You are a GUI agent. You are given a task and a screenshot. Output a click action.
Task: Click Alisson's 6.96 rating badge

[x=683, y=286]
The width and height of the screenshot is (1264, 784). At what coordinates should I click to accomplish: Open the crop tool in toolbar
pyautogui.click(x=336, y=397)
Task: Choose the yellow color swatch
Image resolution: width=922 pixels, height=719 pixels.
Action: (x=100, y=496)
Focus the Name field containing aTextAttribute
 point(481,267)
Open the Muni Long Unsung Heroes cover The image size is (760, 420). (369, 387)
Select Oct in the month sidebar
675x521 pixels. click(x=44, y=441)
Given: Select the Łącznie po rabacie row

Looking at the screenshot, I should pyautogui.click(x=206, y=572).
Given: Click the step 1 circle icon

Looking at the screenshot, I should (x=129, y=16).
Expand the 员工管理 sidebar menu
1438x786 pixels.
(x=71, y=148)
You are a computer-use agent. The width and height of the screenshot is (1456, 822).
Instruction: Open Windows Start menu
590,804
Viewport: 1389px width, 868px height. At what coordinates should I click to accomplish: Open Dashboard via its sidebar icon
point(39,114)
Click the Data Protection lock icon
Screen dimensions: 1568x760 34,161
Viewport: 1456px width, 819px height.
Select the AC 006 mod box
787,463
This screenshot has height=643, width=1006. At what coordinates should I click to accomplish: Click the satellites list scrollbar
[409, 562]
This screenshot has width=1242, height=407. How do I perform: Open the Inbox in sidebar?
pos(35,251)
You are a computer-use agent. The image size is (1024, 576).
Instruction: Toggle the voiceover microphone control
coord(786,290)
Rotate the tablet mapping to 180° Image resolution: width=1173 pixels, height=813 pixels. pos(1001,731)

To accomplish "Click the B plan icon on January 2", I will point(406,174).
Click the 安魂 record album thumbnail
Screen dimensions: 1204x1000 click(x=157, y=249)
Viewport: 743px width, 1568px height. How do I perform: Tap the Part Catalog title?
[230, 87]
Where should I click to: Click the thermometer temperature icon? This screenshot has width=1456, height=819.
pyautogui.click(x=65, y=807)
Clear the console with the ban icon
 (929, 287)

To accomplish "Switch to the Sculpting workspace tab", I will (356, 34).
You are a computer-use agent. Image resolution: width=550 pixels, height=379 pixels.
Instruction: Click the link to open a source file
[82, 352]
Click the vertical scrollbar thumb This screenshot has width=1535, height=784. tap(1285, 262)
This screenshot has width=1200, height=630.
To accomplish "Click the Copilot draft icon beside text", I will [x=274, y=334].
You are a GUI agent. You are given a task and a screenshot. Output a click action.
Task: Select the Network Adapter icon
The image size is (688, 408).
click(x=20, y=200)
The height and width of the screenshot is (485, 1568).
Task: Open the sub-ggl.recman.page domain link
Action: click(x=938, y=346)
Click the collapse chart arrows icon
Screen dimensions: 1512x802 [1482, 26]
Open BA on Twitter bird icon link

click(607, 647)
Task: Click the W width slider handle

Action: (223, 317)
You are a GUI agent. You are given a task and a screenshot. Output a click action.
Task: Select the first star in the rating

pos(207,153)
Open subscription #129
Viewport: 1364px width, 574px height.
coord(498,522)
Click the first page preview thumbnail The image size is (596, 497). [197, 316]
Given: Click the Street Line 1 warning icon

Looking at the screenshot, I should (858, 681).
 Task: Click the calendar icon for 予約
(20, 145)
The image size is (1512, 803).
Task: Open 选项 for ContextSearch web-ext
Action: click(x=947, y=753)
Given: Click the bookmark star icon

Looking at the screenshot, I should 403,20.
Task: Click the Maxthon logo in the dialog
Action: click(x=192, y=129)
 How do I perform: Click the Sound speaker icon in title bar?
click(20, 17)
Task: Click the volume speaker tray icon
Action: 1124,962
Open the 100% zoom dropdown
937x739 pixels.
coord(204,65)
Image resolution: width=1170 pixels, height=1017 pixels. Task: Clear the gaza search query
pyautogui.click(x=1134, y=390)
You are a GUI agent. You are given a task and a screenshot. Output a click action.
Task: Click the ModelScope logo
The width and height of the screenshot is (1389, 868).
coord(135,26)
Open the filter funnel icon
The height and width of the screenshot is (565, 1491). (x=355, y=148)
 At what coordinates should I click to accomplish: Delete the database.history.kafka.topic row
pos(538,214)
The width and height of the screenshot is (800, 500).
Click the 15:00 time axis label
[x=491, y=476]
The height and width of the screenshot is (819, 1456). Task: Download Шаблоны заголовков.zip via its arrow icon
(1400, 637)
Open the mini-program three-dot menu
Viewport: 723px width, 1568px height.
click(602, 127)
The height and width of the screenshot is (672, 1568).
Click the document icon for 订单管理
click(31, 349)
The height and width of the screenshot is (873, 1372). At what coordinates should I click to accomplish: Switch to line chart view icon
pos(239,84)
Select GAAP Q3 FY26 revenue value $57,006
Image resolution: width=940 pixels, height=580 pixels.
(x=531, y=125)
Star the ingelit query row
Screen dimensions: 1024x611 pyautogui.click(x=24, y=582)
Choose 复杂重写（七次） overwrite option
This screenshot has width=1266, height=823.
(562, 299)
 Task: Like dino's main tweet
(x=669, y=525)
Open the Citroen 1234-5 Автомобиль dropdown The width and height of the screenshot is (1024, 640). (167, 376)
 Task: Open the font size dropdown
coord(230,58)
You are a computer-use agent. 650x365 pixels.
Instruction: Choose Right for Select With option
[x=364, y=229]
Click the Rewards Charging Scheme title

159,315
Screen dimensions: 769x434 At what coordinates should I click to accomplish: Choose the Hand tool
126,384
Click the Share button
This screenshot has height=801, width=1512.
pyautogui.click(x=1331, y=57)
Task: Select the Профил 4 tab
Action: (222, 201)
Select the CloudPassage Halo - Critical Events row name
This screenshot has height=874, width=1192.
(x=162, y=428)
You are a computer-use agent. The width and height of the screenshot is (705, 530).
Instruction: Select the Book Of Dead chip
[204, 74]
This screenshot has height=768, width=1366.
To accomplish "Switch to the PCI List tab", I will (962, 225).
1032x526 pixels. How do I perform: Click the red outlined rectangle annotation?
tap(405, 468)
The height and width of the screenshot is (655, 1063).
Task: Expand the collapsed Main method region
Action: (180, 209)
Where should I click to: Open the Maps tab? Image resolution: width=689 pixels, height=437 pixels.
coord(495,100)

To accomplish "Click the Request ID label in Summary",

Work to be completed: Rewrite the lines above, replacing "computer-use agent" with "desktop assistant" wherever it appears and leaving everything else unchanged.

Answer for the task:
You are a GUI agent. You are given a task and a screenshot. Output a click action.
Task: Click Alisson's 6.96 rating badge

[x=683, y=286]
The width and height of the screenshot is (1264, 784). At what coordinates should I click to accomplish: Open the crop tool in toolbar
pyautogui.click(x=336, y=397)
Task: Choose the yellow color swatch
Image resolution: width=922 pixels, height=719 pixels.
Action: (x=100, y=496)
Focus the Name field containing aTextAttribute
 point(481,267)
Open the Muni Long Unsung Heroes cover The image size is (760, 420). (369, 387)
Select Oct in the month sidebar
675x521 pixels. click(x=44, y=441)
Given: Select the Łącznie po rabacie row

Looking at the screenshot, I should pyautogui.click(x=206, y=572).
Given: Click the step 1 circle icon

Looking at the screenshot, I should (x=129, y=16).
Expand the 员工管理 sidebar menu
1438x786 pixels.
(x=71, y=148)
You are a desktop assistant. The width and height of the screenshot is (1456, 822).
Instruction: Open Windows Start menu
590,804
Viewport: 1389px width, 868px height. At what coordinates should I click to accomplish: Open Dashboard via its sidebar icon
point(39,114)
Click the Data Protection lock icon
Screen dimensions: 1568x760 34,161
Viewport: 1456px width, 819px height.
Select the AC 006 mod box
787,463
This screenshot has height=643, width=1006. At what coordinates should I click to accomplish: Click the satellites list scrollbar
[409, 562]
This screenshot has width=1242, height=407. How do I perform: Open the Inbox in sidebar?
pos(35,251)
You are a desktop assistant. The image size is (1024, 576).
Instruction: Toggle the voiceover microphone control
coord(786,290)
Rotate the tablet mapping to 180° Image resolution: width=1173 pixels, height=813 pixels. pos(1001,731)

To accomplish "Click the B plan icon on January 2", I will point(406,174).
Click the 安魂 record album thumbnail
Screen dimensions: 1204x1000 click(x=157, y=249)
Viewport: 743px width, 1568px height. How do I perform: Tap the Part Catalog title?
[230, 87]
Where should I click to: Click the thermometer temperature icon? This screenshot has width=1456, height=819.
pyautogui.click(x=65, y=807)
Clear the console with the ban icon
 (929, 287)

To accomplish "Switch to the Sculpting workspace tab", I will (356, 34).
You are a desktop assistant. Image resolution: width=550 pixels, height=379 pixels.
Instruction: Click the link to open a source file
[82, 352]
Click the vertical scrollbar thumb This screenshot has width=1535, height=784. tap(1285, 262)
This screenshot has width=1200, height=630.
To accomplish "Click the Copilot draft icon beside text", I will [x=274, y=334].
You are a GUI agent. You are given a task and a screenshot. Output a click action.
Task: Select the Network Adapter icon
The image size is (688, 408).
click(x=20, y=200)
The height and width of the screenshot is (485, 1568).
Task: Open the sub-ggl.recman.page domain link
Action: click(x=938, y=346)
Click the collapse chart arrows icon
Screen dimensions: 1512x802 [1482, 26]
Open BA on Twitter bird icon link

click(607, 647)
Task: Click the W width slider handle

Action: (223, 317)
You are a GUI agent. You are given a task and a screenshot. Output a click action.
Task: Select the first star in the rating

pos(207,153)
Open subscription #129
Viewport: 1364px width, 574px height.
coord(498,522)
Click the first page preview thumbnail The image size is (596, 497). [197, 316]
Given: Click the Street Line 1 warning icon

Looking at the screenshot, I should (858, 681).
 Task: Click the calendar icon for 予約
(20, 145)
The image size is (1512, 803).
Task: Open 选项 for ContextSearch web-ext
Action: click(x=947, y=753)
Given: Click the bookmark star icon

Looking at the screenshot, I should 403,20.
Task: Click the Maxthon logo in the dialog
Action: click(x=192, y=129)
 How do I perform: Click the Sound speaker icon in title bar?
click(20, 17)
Task: Click the volume speaker tray icon
Action: 1124,962
Open the 100% zoom dropdown
937x739 pixels.
coord(204,65)
Image resolution: width=1170 pixels, height=1017 pixels. Task: Clear the gaza search query
pyautogui.click(x=1134, y=390)
You are a GUI agent. You are given a task and a screenshot. Output a click action.
Task: Click the ModelScope logo
The width and height of the screenshot is (1389, 868).
coord(135,26)
Open the filter funnel icon
The height and width of the screenshot is (565, 1491). (x=355, y=148)
 At what coordinates should I click to accomplish: Delete the database.history.kafka.topic row
pos(538,214)
The width and height of the screenshot is (800, 500).
Click the 15:00 time axis label
[x=491, y=476]
The height and width of the screenshot is (819, 1456). Task: Download Шаблоны заголовков.zip via its arrow icon
(1400, 637)
Open the mini-program three-dot menu
Viewport: 723px width, 1568px height.
click(602, 127)
The height and width of the screenshot is (672, 1568).
Click the document icon for 订单管理
click(31, 349)
The height and width of the screenshot is (873, 1372). At what coordinates should I click to accomplish: Switch to line chart view icon
pos(239,84)
Select GAAP Q3 FY26 revenue value $57,006
Image resolution: width=940 pixels, height=580 pixels.
(x=531, y=125)
Star the ingelit query row
Screen dimensions: 1024x611 pyautogui.click(x=24, y=582)
Choose 复杂重写（七次） overwrite option
This screenshot has width=1266, height=823.
(562, 299)
 Task: Like dino's main tweet
(x=669, y=525)
Open the Citroen 1234-5 Автомобиль dropdown The width and height of the screenshot is (1024, 640). (167, 376)
 Task: Open the font size dropdown
coord(230,58)
You are a desktop assistant. 650x365 pixels.
Instruction: Choose Right for Select With option
[x=364, y=229]
Click the Rewards Charging Scheme title

159,315
Screen dimensions: 769x434 At what coordinates should I click to accomplish: Choose the Hand tool
126,384
Click the Share button
This screenshot has height=801, width=1512.
pyautogui.click(x=1331, y=57)
Task: Select the Профил 4 tab
Action: (222, 201)
Select the CloudPassage Halo - Critical Events row name
This screenshot has height=874, width=1192.
(x=162, y=428)
You are a desktop assistant. The width and height of the screenshot is (705, 530).
Instruction: Select the Book Of Dead chip
[204, 74]
This screenshot has height=768, width=1366.
To accomplish "Switch to the PCI List tab", I will (962, 225).
1032x526 pixels. How do I perform: Click the red outlined rectangle annotation?
tap(405, 468)
The height and width of the screenshot is (655, 1063).
Task: Expand the collapsed Main method region
Action: (180, 209)
Where should I click to: Open the Maps tab? Image resolution: width=689 pixels, height=437 pixels.
coord(495,100)

To accomplish "Click the Request ID label in Summary",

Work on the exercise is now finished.